– Given Function
\[ \ f\left( x\right)= \bigg\{\begin{array}{rcl} cx^2+2x, & x<2 \\ x^3-cx, & x≥2 \end{array}\]
The aim of the question is to find the value of constant c for which the given function will be continuous on the whole real number line.
The basic concept behind this question is the concept of Continuous Function.
A function f is a continuous function at x=a if it full fills the following conditions:
\[f\left(a\right)\ exists\]
\[\lim_{x\rightarrow a}{f(x)\ exists}\]
\[\lim_{x\rightarrow a}{f(x)\ =\ f(a)}\]
If the function is continuous at all the given points in an interval $(a,\ b)$, it is classified as a Continuous Function on the interval $(a,\ b)$
Expert Answer
Given that:
\[ \ f\left( x\right)= \bigg\{\begin{array}{rcl} cx^2+2x, & x<2 \\ x^3-cx, & x≥2 \end{array}\]

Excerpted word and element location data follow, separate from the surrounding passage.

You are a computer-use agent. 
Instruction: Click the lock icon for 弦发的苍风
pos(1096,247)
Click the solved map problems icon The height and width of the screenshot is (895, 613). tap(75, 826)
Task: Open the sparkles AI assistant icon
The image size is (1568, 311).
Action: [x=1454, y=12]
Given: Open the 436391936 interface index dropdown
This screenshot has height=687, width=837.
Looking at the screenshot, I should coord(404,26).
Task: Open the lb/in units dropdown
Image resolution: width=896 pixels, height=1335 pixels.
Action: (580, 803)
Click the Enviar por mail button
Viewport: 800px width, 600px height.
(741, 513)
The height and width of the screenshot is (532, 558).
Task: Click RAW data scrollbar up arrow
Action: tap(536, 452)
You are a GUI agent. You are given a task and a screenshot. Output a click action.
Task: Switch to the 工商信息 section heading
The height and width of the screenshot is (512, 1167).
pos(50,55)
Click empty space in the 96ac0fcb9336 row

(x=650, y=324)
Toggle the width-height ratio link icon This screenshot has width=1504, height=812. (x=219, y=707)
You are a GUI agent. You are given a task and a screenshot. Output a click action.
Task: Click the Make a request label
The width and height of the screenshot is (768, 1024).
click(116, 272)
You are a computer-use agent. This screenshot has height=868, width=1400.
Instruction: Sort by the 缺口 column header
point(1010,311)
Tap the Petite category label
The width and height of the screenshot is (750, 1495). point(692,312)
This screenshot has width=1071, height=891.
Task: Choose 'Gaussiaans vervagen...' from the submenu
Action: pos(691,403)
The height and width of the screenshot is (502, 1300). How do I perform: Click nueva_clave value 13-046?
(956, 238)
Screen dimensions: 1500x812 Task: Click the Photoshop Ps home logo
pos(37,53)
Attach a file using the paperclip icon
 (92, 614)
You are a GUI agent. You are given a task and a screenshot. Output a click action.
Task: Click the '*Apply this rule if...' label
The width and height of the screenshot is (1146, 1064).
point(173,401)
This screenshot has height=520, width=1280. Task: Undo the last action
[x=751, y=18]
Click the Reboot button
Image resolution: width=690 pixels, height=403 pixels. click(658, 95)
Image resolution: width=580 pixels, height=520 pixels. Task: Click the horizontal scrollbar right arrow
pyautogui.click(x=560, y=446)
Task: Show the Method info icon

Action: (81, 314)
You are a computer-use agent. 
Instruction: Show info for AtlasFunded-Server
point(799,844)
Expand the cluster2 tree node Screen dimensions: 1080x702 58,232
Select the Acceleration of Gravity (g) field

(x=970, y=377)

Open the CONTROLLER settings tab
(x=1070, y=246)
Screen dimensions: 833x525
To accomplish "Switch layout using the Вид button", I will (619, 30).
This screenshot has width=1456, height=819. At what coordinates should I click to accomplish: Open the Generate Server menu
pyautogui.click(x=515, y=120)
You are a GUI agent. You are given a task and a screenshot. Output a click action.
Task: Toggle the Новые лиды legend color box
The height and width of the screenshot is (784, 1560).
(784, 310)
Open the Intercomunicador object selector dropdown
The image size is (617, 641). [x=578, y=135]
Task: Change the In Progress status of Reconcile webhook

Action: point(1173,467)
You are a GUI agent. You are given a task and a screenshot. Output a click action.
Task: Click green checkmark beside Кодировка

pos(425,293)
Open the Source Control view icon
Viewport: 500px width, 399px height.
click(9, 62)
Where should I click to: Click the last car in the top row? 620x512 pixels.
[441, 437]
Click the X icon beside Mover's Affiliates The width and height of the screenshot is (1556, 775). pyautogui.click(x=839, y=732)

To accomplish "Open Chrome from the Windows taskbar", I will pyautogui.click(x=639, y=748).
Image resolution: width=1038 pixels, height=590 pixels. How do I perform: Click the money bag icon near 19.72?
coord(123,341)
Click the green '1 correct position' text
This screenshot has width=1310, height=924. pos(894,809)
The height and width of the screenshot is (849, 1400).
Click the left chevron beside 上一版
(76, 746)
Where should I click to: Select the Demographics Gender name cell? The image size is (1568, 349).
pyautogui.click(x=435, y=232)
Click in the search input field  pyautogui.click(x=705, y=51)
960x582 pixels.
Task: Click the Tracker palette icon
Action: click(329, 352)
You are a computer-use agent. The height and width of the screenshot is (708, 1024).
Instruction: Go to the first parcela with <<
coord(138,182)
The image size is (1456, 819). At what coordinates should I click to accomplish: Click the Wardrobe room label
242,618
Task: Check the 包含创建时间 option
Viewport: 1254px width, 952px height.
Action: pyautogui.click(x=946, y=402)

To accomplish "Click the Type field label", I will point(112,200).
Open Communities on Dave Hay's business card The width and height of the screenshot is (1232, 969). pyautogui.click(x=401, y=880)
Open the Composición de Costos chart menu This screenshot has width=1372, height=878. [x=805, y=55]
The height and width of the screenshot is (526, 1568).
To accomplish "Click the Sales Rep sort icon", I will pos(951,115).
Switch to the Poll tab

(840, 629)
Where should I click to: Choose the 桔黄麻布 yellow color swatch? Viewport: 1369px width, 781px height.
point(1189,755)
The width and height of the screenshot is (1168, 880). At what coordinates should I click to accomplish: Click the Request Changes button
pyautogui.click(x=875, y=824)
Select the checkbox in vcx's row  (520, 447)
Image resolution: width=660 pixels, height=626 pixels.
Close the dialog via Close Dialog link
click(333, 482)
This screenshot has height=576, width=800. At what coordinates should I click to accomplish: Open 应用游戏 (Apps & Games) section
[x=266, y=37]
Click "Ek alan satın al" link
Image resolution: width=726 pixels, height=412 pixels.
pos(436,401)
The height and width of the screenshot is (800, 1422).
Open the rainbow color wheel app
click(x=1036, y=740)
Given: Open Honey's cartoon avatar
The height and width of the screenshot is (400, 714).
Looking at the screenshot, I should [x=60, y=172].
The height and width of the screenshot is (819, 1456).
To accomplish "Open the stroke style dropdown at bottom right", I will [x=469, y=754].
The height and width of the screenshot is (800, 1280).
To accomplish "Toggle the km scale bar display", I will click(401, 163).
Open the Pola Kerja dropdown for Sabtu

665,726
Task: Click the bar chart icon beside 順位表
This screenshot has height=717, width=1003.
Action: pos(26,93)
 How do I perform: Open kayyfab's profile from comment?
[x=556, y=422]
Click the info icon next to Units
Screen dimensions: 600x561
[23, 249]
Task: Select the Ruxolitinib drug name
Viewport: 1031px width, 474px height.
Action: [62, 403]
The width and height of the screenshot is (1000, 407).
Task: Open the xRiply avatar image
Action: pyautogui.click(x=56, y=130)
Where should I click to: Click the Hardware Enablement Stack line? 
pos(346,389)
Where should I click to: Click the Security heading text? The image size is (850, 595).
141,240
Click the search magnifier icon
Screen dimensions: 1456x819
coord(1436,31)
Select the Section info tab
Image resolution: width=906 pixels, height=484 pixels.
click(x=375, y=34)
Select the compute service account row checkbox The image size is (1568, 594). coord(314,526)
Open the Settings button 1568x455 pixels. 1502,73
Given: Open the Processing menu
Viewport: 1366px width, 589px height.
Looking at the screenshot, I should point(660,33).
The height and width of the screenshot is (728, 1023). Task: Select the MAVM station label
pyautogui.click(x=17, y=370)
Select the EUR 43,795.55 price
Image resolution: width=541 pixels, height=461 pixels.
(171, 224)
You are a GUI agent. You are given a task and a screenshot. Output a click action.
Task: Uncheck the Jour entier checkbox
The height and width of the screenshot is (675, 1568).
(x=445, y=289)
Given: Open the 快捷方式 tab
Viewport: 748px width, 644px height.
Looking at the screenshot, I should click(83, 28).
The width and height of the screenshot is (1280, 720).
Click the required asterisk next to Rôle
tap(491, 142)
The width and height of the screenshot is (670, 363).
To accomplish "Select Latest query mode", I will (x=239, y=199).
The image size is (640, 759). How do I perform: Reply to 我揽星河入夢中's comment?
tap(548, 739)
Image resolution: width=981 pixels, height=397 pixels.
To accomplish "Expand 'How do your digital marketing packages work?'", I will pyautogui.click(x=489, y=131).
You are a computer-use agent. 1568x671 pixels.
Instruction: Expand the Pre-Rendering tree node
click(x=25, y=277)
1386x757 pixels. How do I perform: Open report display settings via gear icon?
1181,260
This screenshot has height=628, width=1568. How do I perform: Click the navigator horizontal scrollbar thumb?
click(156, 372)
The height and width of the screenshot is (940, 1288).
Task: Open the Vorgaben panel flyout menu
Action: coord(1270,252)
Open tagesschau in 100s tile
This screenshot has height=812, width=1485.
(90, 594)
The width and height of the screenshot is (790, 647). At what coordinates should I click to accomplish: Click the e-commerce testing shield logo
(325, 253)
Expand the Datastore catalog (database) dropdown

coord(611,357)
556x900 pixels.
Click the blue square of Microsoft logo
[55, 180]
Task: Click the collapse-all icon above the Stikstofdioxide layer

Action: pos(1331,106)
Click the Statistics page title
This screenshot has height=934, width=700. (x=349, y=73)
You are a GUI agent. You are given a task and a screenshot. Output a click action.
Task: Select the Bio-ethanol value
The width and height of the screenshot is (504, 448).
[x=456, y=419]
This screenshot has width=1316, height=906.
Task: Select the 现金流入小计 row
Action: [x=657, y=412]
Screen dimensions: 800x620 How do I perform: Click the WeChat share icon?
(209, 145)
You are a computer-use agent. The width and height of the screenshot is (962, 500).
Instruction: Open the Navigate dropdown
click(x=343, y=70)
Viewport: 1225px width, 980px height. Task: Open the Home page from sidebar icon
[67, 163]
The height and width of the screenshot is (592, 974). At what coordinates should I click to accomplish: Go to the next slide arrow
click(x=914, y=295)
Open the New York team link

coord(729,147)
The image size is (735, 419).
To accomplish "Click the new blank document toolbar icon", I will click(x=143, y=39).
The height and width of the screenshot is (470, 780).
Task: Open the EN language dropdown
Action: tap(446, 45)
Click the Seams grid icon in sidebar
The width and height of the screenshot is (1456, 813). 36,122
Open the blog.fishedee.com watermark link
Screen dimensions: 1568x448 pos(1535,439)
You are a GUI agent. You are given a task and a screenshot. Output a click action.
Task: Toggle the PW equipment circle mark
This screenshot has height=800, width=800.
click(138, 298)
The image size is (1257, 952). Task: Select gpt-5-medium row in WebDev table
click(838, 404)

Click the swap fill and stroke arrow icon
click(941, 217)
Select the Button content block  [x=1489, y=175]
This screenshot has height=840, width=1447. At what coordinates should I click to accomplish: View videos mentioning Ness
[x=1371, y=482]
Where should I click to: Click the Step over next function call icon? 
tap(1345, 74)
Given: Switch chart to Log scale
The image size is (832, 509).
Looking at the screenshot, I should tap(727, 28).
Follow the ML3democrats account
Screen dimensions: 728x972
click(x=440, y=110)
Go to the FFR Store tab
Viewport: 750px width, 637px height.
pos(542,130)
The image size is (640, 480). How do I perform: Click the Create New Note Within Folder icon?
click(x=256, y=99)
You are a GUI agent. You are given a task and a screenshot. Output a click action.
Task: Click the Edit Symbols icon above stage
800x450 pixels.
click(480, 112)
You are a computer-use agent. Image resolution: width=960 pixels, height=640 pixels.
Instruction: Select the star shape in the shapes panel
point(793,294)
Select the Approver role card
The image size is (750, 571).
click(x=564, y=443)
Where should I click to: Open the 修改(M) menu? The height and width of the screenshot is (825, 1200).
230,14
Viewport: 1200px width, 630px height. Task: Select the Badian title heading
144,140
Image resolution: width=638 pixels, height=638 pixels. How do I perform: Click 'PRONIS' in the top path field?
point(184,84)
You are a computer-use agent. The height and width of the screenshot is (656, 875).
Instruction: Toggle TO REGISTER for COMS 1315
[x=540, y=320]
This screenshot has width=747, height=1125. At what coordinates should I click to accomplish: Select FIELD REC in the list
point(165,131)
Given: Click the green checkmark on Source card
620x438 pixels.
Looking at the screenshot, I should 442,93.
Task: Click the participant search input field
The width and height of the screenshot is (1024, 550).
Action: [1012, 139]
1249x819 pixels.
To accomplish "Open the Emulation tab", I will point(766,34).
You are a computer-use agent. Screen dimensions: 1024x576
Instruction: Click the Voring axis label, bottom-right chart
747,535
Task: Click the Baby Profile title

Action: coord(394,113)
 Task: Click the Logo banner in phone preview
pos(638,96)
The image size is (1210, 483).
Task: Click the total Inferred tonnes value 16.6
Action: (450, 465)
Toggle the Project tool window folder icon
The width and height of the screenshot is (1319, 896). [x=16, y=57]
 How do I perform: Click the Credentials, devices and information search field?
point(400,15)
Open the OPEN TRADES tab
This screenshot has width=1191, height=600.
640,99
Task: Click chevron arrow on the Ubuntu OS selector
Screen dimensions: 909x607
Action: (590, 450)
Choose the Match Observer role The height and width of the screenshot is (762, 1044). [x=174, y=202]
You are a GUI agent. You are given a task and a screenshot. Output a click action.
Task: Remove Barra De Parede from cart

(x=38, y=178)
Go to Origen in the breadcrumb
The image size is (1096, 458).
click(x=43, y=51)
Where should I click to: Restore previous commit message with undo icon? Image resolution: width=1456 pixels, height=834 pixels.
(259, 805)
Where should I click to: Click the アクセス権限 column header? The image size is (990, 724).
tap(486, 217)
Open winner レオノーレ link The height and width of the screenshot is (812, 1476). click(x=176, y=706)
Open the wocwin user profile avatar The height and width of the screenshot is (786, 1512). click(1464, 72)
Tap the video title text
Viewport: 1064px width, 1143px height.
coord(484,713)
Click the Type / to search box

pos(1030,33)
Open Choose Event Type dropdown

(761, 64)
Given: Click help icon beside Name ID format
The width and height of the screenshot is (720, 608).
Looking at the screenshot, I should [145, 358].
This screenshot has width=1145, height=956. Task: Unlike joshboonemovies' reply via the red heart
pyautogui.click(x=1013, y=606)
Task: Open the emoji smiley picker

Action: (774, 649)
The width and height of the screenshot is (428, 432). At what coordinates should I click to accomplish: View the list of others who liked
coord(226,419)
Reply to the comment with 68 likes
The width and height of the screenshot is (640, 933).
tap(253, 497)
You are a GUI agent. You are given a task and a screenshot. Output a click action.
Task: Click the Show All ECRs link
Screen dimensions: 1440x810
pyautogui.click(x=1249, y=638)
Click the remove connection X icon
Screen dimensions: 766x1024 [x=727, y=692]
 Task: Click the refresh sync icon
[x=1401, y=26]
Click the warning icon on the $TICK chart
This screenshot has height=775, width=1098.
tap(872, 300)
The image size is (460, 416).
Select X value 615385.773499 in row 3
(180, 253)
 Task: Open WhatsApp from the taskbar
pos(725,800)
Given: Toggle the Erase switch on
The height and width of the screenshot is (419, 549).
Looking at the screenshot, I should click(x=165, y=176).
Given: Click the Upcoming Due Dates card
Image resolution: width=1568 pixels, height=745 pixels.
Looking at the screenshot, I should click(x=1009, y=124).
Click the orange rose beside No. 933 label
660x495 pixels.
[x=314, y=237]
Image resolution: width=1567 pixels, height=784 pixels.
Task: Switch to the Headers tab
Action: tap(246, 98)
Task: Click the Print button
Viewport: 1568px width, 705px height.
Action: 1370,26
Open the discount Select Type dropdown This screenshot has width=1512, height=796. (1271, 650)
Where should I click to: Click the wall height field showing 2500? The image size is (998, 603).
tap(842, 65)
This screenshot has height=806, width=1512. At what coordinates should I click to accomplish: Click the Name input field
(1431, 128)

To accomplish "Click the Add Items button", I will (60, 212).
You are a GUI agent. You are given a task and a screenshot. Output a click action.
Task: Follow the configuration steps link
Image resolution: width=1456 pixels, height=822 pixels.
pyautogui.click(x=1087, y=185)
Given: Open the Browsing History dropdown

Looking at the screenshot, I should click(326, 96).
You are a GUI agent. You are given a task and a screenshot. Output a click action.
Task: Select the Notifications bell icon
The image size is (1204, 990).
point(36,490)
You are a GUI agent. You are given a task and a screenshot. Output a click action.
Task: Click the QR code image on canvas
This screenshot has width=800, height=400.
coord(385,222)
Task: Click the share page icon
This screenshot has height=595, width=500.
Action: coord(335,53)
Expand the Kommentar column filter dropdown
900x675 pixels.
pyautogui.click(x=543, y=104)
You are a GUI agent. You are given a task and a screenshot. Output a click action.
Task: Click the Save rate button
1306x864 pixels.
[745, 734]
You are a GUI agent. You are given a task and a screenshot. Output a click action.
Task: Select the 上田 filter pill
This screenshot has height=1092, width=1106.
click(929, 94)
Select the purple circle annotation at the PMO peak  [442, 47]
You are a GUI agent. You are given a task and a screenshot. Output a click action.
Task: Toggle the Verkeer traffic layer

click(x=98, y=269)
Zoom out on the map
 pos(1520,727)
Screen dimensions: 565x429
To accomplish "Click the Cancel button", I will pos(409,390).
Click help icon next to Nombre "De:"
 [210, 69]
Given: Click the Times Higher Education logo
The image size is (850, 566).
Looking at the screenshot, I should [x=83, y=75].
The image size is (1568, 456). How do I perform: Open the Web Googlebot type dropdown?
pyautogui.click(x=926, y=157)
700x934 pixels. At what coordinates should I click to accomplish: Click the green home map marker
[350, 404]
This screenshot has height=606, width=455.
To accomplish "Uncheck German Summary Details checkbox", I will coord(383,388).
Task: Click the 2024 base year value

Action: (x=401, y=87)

We know that if $f$ is a continuous function, then it will be also continuous at $x=2$.
\[ \lim_ { x \rightarrow 2^{+}}\ \ {f\left(x\right)\ }=\ \lim_{x\rightarrow2^-}\ \ {f\left(x\right)\ }=\lim_{x\rightarrow2}\ \ {f\left(x\right)\ }=\ {f\left(2\right)\ } \]
\[ \lim_{x\rightarrow2^-}\ \ {f\left(x\right)\ }=\ cx^2+2x \]
We know that $x<2$ so, to see if the function is continuous at $x=2$ put the value of $x$ here equal to $2$.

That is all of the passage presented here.